Setting the active environment

The active environment is a per-browser UI preference. It is appended to every API request as ?env=<name>. You can override it per request on the URL.

Indexes

An index is the storage partition key within an environment. Where the environment is the tenancy boundary, the index groups related events for routing and pruning — for example app-logs, nginx, or stripe-webhooks.

  • You choose the index at ingest time with ?index=<name> (it defaults to default).
  • You filter on it at query time with index:<pattern>, which supports wildcards: index:stripe-webhooks, index:*webhooks, index:stripe-* OR index:github-*.
  • Indexes are created on first write — there is nothing to declare in advance.

Partitions

Internally, each (env, index, day) combination is an independent partition stored at data/<env>/<index>/<yyyy-mm-dd>/. Events are routed to the matching partition by their parsed event timestamp, not by arrival time — so backfilled and late-arriving data lands in the correct day automatically.

You rarely interact with partitions directly, but the model explains two things operators care about:

  • Time-range queries are cheap — HeliosLogs prunes whole partitions that fall outside the query window before reading any data.
  • Retention is per day-partition — expired days are dropped whole. See Indexes & retention.

Schema-on-read

HeliosLogs does not require you to declare a schema. It is schema-on-read: only a small set of universal-core fields get structural treatment, and every other JSON key is discovered at query time.

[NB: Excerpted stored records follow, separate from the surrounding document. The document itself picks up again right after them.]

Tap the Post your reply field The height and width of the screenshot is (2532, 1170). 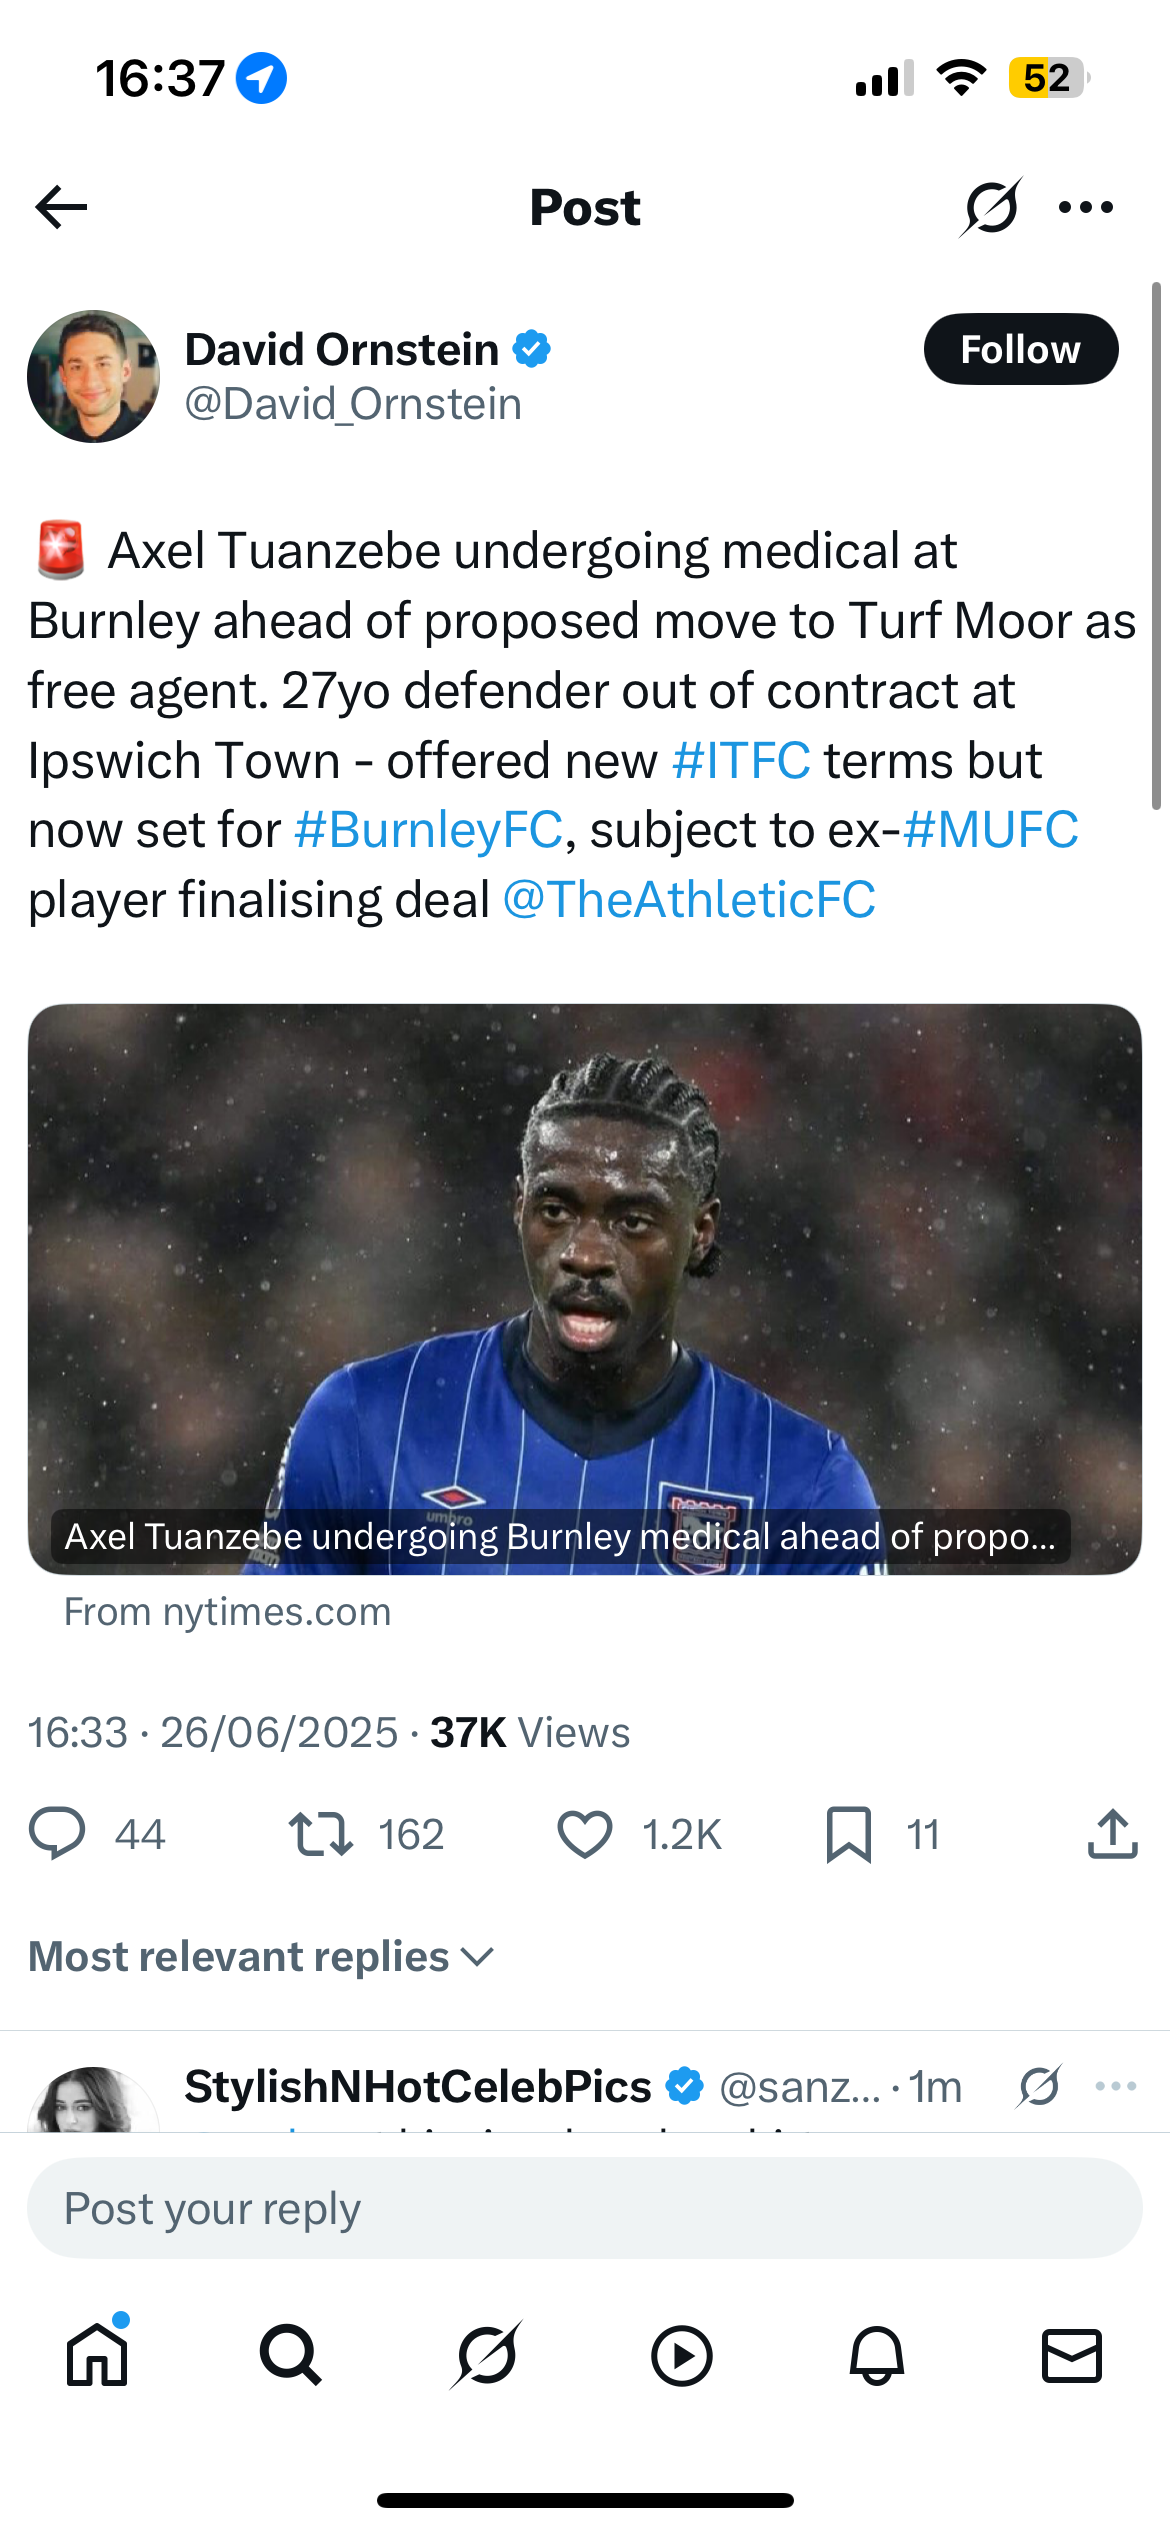click(585, 2208)
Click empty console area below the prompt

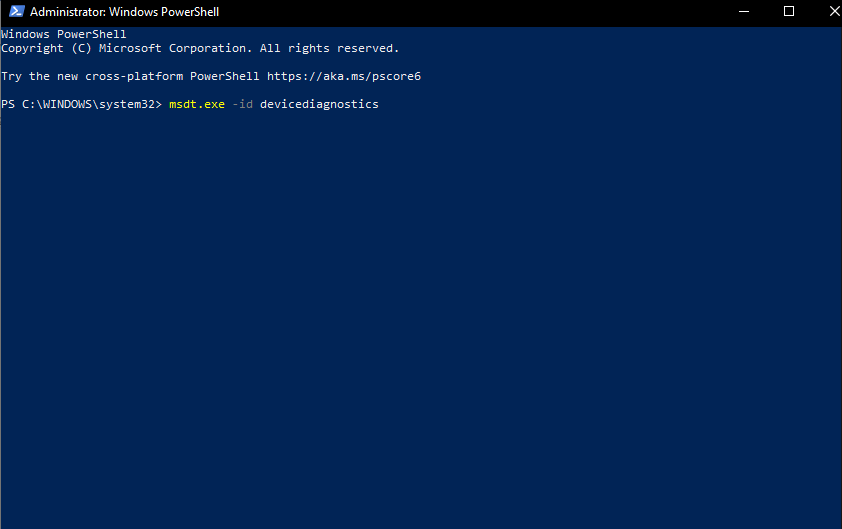[421, 317]
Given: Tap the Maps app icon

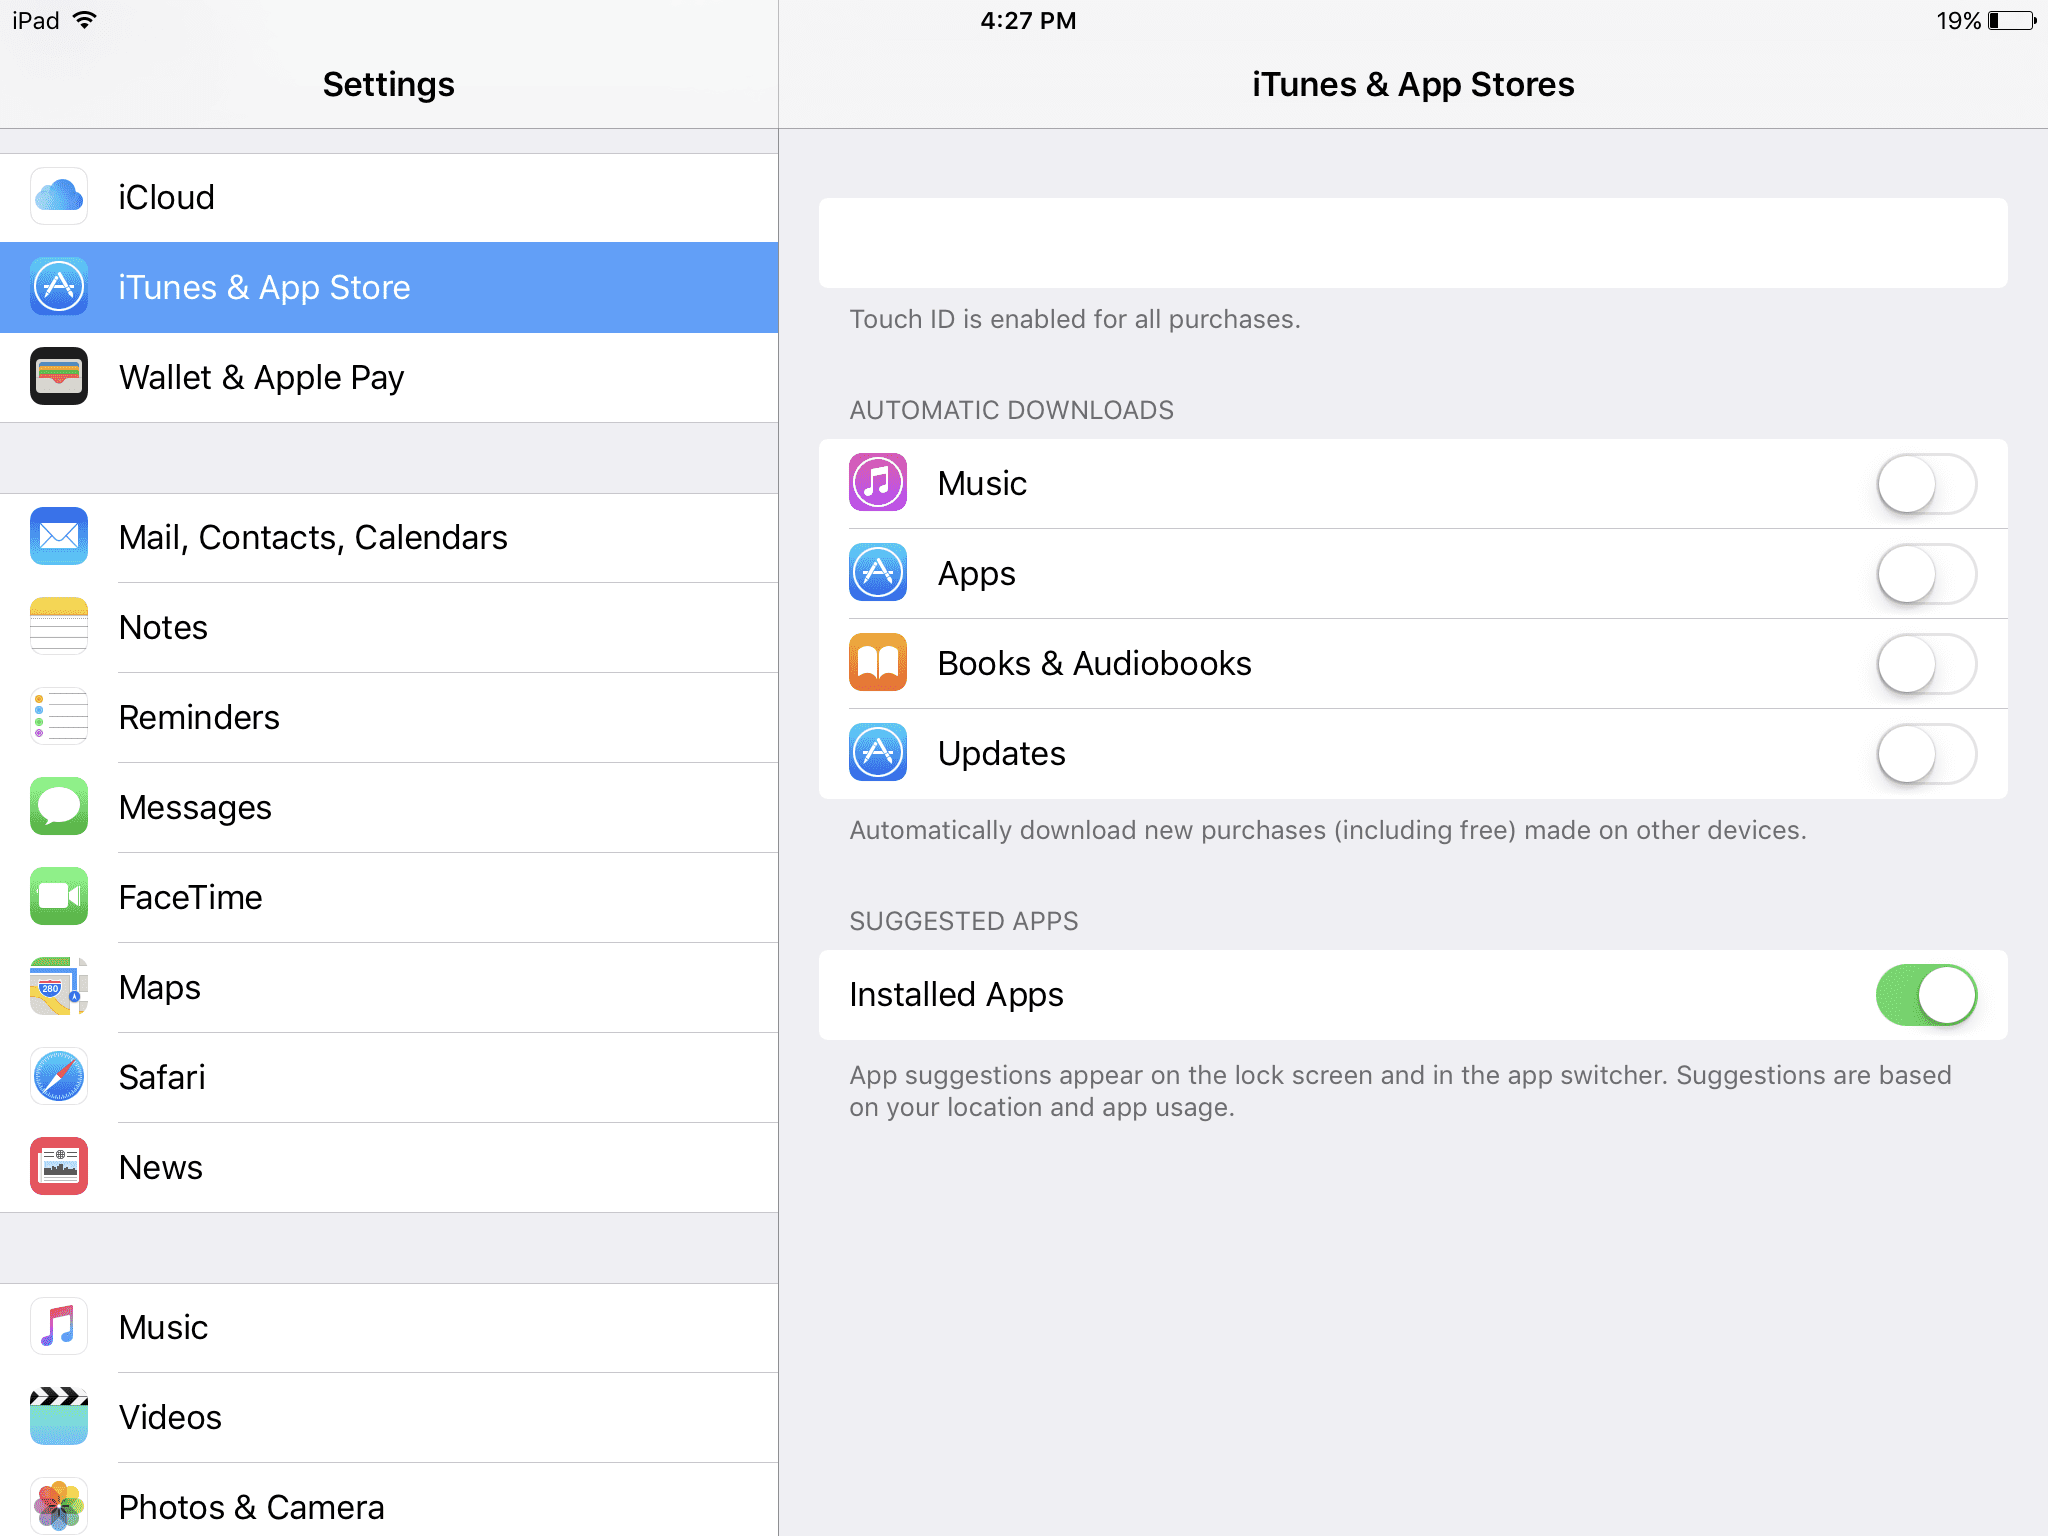Looking at the screenshot, I should (x=59, y=987).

Universal-core fieldWhat it's for
timestampSort key, histogram bucketing, and time-range filtering.
messageThe human-readable log line (supports phrase queries).
rawThe full original event, full-text indexed so bare-term queries find anything.
sourceAn optional per-event tag set during ingestion, queried as source:value.

Everything else — level, service, user_id, http.status_code, and any other key in your events — lands in a dynamic column and is queried as <key>:value. This means:

  • There is no schema to declare or migrate. Ship a new field and it is immediately queryable.
  • Nested objects are flattened to dotted paths at ingest: {a:{b:1}} becomes the column a.b, queried as a.b:1.
  • A field that carries mixed types across events (a number in one event, a string in the next) is preserved losslessly, not coerced or rejected.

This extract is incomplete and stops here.